Laman

25 Januari 2008

Konflik Antara Tradisi Sufi dan Tradisi Fiqh

Al Hallaj dikenal sebagai tokoh sufi yang controversial dan ajarannya sangat keras sehingga ulama-ulama fiqh (syariat) menganggapnya sebagai orang sesat yang membahayakan. Tidak hanya membahayakan kemapanan syariat tetapi membahayakan pula bagi kelangsungan penguasa di saat itu.

Al Hallaj berpendapat bahwa suatu keadaan Tuhan Allah mengambil tempat di dalam tubuh manusia. Inilah konsep hulul. Menurutnya, hal itu bisa terjadi manakala seorang hamba telah benar-benar berhasil melenyapkan sifat-sifat kemanusiaannya. Teori tersebut semakin memancing emosional ulama dan penguasa sehingga Al Hallaj berikut konsep ajarannya harus dimusnakan. Al Hallaj dianggap telah menyimpang dari ajaran Islam (fiqh) kemudian dihukum oleh penguasa Baghdad pada tahun 922 Hijriyah. Hal itu karena pernyataan Al Hallaj sendiri ‘Ana al-Haqq’ (Aku adalah Tuhan).

Pasca tragedi Al Hallaj, maka para ulama fiqh menjaga jarak dengan ulama sufi. Ulama fiqh menilai bahwa ulama sufi semakin liar, baik dalam ajaran maupun dalam praktek ibadahnya.
Jauh sesudah itu, muncullah seorang ulama di tanah Jawa yang tidak dikenal nama aslinya. Sehingga disebutlah Syekh Siti Jenar. Sesungguhnya nama itu bukanlah nama sebenarnya, hanya sebutan. Sebagaimana budaya Jawa pada saat itu, masyarakat lebih suka memanggil sebutan seseorang dengan nama daerah asal atau julukan-julukan lainnya ketimbang nama sebenarnya.

Syekh Siti Jenar mengembangkan teori Manunggaling Kawula Gusti, yang kemungkinan besar terpengaruh oleh ajaran tokoh sufi di Timur Tengah, terutama Al Hallaj.
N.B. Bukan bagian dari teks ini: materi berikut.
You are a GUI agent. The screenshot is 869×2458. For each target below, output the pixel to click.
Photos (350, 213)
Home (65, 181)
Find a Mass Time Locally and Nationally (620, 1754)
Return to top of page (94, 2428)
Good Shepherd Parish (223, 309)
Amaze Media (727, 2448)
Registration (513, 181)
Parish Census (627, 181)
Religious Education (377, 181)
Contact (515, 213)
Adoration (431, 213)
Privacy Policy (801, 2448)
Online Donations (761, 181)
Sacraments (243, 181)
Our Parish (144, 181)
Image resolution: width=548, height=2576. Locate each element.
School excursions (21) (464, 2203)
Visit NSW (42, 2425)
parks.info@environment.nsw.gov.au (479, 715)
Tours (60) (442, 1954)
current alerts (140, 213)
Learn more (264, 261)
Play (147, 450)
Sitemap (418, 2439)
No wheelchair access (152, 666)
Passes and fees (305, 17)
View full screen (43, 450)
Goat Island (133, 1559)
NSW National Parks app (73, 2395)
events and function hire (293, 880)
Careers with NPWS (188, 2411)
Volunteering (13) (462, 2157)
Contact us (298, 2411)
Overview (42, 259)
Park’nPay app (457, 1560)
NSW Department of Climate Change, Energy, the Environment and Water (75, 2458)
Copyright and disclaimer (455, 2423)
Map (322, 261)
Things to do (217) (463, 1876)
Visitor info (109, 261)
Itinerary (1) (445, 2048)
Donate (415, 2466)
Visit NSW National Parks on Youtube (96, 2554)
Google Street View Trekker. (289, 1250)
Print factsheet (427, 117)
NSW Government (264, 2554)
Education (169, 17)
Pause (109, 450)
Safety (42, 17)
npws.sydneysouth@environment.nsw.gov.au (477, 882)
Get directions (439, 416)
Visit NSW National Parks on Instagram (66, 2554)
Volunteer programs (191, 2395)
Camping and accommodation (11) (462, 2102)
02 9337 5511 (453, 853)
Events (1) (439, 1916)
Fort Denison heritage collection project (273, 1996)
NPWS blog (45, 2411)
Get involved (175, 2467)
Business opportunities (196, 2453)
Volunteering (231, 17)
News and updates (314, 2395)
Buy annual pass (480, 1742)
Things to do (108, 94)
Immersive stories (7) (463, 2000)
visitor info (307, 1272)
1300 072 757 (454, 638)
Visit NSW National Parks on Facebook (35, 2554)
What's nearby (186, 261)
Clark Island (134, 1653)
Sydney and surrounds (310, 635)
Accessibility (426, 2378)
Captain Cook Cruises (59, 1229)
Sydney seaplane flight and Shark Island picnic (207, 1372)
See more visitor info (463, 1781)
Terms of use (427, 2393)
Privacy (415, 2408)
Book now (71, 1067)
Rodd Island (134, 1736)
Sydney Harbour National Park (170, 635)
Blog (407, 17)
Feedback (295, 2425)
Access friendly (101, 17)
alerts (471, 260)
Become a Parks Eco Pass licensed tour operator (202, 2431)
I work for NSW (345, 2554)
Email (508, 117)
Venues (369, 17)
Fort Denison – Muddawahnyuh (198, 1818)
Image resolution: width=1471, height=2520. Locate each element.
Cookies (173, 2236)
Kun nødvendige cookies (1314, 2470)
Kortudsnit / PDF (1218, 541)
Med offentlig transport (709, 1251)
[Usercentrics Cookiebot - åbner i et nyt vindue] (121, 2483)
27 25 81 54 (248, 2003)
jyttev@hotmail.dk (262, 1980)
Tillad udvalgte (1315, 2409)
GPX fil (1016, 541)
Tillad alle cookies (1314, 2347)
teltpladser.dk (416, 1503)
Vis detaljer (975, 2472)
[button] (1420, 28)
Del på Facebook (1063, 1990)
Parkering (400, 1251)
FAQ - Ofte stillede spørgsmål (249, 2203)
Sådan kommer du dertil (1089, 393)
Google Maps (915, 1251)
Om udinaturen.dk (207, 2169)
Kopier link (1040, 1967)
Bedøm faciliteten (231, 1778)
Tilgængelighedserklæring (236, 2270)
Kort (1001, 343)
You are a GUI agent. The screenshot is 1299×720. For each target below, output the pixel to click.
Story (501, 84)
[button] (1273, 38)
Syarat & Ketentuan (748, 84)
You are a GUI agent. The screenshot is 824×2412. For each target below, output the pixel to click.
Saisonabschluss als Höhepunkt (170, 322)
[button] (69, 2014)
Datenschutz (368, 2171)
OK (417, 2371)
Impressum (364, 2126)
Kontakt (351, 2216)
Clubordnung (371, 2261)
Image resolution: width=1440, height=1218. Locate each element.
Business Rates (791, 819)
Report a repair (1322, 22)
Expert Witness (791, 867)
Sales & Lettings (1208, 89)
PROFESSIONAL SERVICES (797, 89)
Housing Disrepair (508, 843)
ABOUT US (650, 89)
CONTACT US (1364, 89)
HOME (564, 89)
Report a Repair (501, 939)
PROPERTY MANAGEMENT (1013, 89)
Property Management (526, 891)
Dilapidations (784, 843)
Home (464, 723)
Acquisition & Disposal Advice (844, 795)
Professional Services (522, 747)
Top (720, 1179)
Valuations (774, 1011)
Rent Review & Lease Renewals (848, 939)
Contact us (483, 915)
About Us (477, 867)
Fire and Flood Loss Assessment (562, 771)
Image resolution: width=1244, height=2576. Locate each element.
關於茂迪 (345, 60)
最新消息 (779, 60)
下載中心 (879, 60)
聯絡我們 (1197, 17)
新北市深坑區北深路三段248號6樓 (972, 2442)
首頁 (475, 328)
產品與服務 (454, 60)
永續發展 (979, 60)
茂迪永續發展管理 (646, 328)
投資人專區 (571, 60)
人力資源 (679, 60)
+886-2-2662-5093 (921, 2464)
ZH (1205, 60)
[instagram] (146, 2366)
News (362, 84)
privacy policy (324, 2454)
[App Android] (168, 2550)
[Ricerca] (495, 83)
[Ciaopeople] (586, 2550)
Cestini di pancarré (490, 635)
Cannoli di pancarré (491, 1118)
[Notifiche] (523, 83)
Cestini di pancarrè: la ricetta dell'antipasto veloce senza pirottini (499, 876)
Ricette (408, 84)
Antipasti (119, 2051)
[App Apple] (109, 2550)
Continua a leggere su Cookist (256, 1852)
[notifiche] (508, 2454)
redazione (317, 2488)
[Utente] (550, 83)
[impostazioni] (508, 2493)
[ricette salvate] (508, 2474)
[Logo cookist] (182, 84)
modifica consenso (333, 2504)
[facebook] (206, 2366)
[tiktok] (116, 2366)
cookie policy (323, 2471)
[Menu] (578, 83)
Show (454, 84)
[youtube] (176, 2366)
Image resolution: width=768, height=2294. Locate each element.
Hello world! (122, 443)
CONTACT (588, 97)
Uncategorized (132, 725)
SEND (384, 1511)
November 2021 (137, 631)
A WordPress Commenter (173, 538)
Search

Seperti halnya Al Hallaj dan tokoh-tokoh sufi lainnya, Syekh Siti Jenar pun mendapatkan perlawanan keras dari para ulama fiqh yang telah menjalin hubungan baik dengan penguasa kerajaan Demak Bintoro. Tatkala itu, Raden Patah beragama Islam dan kerajaannya pun diproklamirkan sebagai kerajaan Islam. Tak urung, konflik antara ulama fiqh, dalam hal ini para wali, dengan Syekh Siti Jenar tidak bisa dihindari.
Selama ini berkembang cerita bahwa para wali (terutama wali songo) gencar memusuhi dan menumpas Syekh Siti Jenar berikut konsep ajarannya. Hingga pada akhirnya Syekh Siti Jenar dihukum mati oleh mereka.

Versi lain, yang ditemukan dalam Serat Syekh Siti Jenar yang ditulis oleh Raden Sosrowijoyo berupa sastra tembang dijumpai keterangan bahwa Syekh Siti Jenar meninggal dunia bukan karena tangan para wali, melainkan meninggal dengan caranya sendiri.

Ditarfsirkan, bahwa ulama fiqh masih bisa ‘bersandiwara’ dengan penguasa (Raden Patah). Artinya, secara implisit mereka menerima ajaran Syekh Siti Jenar. Mereka berharap agar ajaran ma’rifat itu belum waktunya disampaikan kepada orang-orang awam. Oleh karena itu, yang mereka ‘bunuh’ bukanlah Syekh Siti Jenar, melainkan konsep dan teori ma’rifat itu. Karena ketika setelah menemui Syekh Siti Jenar dan kembali ke Demak Bintoro, para wali tidak bisa menunjukkan bangkai ‘wali murtad’ tersebut. Melainkan mereka menunjukkan bangkai anjing buduk dengan berbagai dalih atau alasan yang dikemukakan kepada Raden Patah.